No obstante, para que la adquisición de una startup tenga impacto dentro de la empresa, no hay que olvidarse de un ingrediente clave en el coctel de la innovación: el intraemprendimiento. Esto es, equipos de empleados de la empresa que lideran proyectos de innovación o nuevos negocios. Sin intraemprendimiento, no hay innovación.

Para traer el tema a la contingencia, ¿Cómo lo hará Walmart para incorporar a Cornershop a su cadena de valor y rentabilizar los 225 millones de dólares que pagó por ella? O ¿Porque renunciaron los fundadores de Instagram a Facebook, su empleador post adquisición?

Los intraemprendedores utilizan la tecnología de las startups adquiridas para modificar el modelo de negocio de la corporación y darle sustentabilidad, entonces es necesario invertir coherentemente en los proyectos y en las personas que están modificando el negocio “desde adentro” para que la innovación tenga impacto. Es el intraemprendimiento que propulsa la innovación y al final, el triple resultado de la empresa.

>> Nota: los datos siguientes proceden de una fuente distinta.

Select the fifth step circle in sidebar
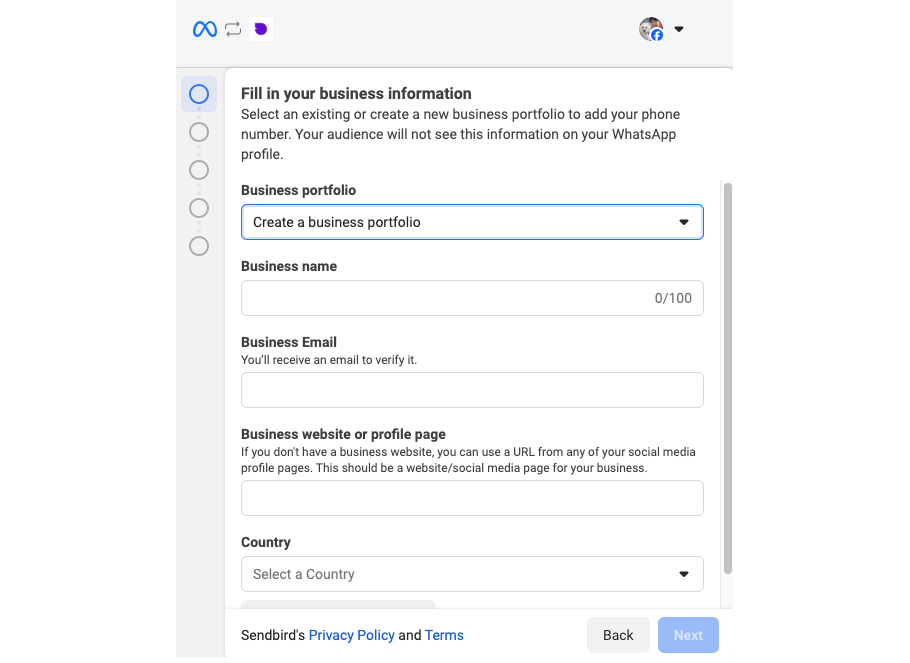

Los intraemprendedores, al igual que las startups, están comprometidos con ser agentes de cambio. Están motivados porque creen que a través de la empresa, pueden impactar positivamente en lo social y medioambiental y resolver los grandes problemas que afectan a la sociedad (lo que llamamos propósito). Es este propósito el que provoca la magia, ya que conecta a la startup con el intraemprendedor al momento que la corporación se relaciona con la primera.

La Liga de Intraemprendedores(www.leagueofintrapreneurs.com) es la institución líder a nivel mundial que está empezando a sistematizar este concepto a través de la identificación de intraemprendedores y creando con ellos una comunidad de aprendizaje global para hacer cambios desde dentro de las organizaciones.

Algunos aprendizajes de la Liga han sido: No es común encontrar intraemprendedores dentro de las empresas. El espíritu aparece y desaparece en el alma de los empleados, lo que depende del momento personal que estén viviendo, del desempeño individual y colectivo y la cultura de sus líderes. Por lo mismo, es un ambiente o ecosistema interior que se puede crear y forma parte de la ciencia empresarial.

Hay dos disciplinas que están predominando y siendo efectivos para la creación de ambientes pro-intraemprendimiento: Scrum -desde la perspectiva de agilidad y descentralización del poder- y Etnografía -para poner a las personas al centro y diseñar productos valiosos. La mezcla entre Scrum y Etnografía permite a los equipos validar proyectos desde la perspectiva del mercado y ser efectivos en su ejecución.

Para que la ciencia empresarial y estas disciplinas tengan impacto en los resultados de las empresas y, en definitiva, en la innovación, no son sólo los equipos de intraemprendedores quienes deben utilizarlas, si no que son los líderes los que deben adoptarlas en sus rutinas diarias, ya que como hemos aprendido, “la cultura de la empresa es el reflejo de sus líderes”.